- Episode no.: Season 12 Episode 11
- Directed by: Jerry Langford
- Written by: Chris Sheridan
- Production code: BACX10
- Original air date: January 26, 2014

Guest appearances
- Ashley Benson as Dakota; Jim Breuer as Joe Pesci; Lucas Grabeel as Cameron; Liam Neeson as himself; Emily Osment as Cheyenne; Kevin Michael Richardson as Marvin Gaye;

Episode chronology
| ← Previous "Grimm Job" | Next → "Mom's the Word" |
- Family Guy season 12

= Brian's a Bad Father =

"Brian's a Bad Father" is the eleventh episode of the twelfth season of the animated comedy series Family Guy and the 221st episode overall. It aired on Fox in the United States on January 26, 2014, and is directed by Jerry Langford and written by Chris Sheridan.
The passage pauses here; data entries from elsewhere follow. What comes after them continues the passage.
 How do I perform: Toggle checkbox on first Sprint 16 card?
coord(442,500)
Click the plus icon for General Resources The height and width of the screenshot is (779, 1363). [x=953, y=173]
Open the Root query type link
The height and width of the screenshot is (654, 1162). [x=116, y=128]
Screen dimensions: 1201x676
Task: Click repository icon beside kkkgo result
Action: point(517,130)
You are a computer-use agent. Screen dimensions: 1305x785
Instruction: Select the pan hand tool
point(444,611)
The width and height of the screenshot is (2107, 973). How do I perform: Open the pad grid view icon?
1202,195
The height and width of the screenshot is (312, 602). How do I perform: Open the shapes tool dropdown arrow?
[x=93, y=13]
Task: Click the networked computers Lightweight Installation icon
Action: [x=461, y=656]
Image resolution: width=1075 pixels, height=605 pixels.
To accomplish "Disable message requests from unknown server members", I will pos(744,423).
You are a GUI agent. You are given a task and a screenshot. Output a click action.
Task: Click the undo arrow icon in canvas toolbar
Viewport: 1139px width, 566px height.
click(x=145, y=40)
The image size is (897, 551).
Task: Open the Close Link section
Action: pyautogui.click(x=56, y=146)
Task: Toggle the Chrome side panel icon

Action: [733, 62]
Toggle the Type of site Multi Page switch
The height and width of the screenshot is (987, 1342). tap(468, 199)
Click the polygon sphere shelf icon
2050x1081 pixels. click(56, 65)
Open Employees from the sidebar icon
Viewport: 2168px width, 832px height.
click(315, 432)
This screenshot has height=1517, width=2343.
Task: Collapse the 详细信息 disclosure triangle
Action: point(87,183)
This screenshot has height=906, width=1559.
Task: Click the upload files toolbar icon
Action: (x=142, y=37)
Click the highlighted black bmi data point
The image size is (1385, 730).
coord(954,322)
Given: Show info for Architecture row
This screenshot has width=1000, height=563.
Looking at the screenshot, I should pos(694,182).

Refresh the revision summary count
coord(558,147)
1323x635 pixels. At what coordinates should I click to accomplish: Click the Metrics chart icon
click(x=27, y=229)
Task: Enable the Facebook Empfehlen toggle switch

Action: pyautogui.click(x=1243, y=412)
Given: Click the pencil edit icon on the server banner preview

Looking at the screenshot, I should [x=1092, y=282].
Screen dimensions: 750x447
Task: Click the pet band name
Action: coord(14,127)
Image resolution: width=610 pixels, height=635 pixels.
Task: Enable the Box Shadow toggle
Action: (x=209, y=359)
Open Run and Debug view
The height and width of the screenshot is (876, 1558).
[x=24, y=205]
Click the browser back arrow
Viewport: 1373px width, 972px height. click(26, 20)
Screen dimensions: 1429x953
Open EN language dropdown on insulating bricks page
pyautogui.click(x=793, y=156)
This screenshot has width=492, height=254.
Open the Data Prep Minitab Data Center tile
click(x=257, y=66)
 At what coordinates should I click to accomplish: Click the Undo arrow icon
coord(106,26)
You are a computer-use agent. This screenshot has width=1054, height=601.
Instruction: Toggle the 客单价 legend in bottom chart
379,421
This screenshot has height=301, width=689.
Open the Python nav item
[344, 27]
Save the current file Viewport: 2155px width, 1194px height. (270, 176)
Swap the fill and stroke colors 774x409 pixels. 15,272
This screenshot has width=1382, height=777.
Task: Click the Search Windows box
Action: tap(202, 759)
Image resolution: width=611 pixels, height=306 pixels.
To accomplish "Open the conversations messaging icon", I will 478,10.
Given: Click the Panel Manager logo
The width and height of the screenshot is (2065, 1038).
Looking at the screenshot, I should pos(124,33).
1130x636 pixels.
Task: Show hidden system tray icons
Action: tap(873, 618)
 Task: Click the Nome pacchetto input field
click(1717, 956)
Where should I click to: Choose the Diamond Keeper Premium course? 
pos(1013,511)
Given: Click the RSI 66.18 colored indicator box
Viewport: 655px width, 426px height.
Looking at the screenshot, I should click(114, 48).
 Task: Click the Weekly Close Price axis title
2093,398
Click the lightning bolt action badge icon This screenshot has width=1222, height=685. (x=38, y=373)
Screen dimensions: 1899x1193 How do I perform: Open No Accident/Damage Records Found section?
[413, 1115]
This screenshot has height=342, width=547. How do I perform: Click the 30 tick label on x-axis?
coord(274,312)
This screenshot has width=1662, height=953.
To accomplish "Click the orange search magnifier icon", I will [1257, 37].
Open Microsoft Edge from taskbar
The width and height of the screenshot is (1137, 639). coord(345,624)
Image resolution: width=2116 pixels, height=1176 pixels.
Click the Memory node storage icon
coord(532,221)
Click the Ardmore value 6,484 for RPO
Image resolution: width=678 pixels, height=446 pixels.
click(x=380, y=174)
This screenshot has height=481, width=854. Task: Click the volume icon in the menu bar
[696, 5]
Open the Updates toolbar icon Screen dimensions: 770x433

In the episode, Brian's human son, Dylan, returns, now a teen TV star. Rather than being a good father to his estranged son, Brian uses his son's television connections to further his own writing career. Meanwhile, after Peter shoots Quagmire on a hunting trip, the two friends clash and Joe must choose a side. The episode received mostly negative reviews from critics.

==Plot==
Brian's overlooked and neglected teenage son Dylan returns to Quahog. While Dylan tries to reconnect with his father, Brian tries to distance himself from him due to seeing no benefit for reconnecting. However, when he learns that Dylan is a now a cast member in a new Disney Channel television series, he — under the ruse of bonding — uses Dylan's connections to secure a job on the series' writing staff to further his career prospects. However, Brian is fired by the network for trying to adapt the writing to include TV-MA content rather than adhering to age-appropriate guidelines. Furthermore, a disillusioned Dylan, realizing that Brian is merely using him for his own selfish ambitions rather than fatherly bonding, refuses to see him again. A depressed Brian realizes how selfish he has been and how he ruined his chance to have Dylan back in his life. Stewie decides to help him apologize to Dylan. On the first try, Brian gets beaten up after trying to sneak past security, since he is banned from the studio. However, as they are about to leave, Stewie sees a casting line and successfully tries out for Dylan's show under one of his aliases. While recording, Stewie breaks character and explains to Dylan that Brian wants to apologize to him and become a true father to him. Dylan meets up with Brian at the local park and forgives him.

Meanwhile, Peter, Quagmire and Joe go on a hunting trip. During a lunch break, Peter deliberately shoots Quagmire in his arm when trying to show him how it would be if the safety was off. When the three friends meet back at the bar, Quagmire tells Peter he is fed up with his shortsighted and reckless behavior and ends their friendship. This causes a rift between the two as they compete for Joe's affection. Joe chooses Quagmire because he has helped him more through hard times and gets along better with his family. Feeling abandoned by his friends, Peter decides to commit suicide, which Lois talks him out of and persuades him to try and reconcile with Quagmire. Later, Peter offers Quagmire the opportunity to shoot him to break even, thinking Quagmire would decline and consider the "thought" as being what counts. However, when Quagmire actually agrees, the two wrestle for the gun until Joe shoots Peter in the arm as an attempt to stop the dispute. While Peter debates how to settle their differences, Quagmire takes his opportunity to shoot him in the head, making the score even. A brain-damaged and wheelchair-using Peter is happy that he, Quagmire and Joe are friends again.

==Reception==
Eric Thurm of The A.V. Club gave the episode a C−, saying "When so much of the episode is based on moving Brian from one end of the parenting spectrum to the other, that story has to be compelling, especially without that many jokes. But because it's hard to buy Brian at the beginning, it's difficult to watch this episode or take it that seriously (or as seriously as you'd ever take an episode of Family Guy)."

The episode received a 2.0 rating in the 18- to 49-year-old demographic and was watched by a total of 4.11 million people. This made it the most watched show on Animation Domination that night, beating American Dad!, Bob's Burgers and The Simpsons. Including DVR viewing, the episode was watched by 5.83 million viewers, and received an 18-49 rating of 3.0.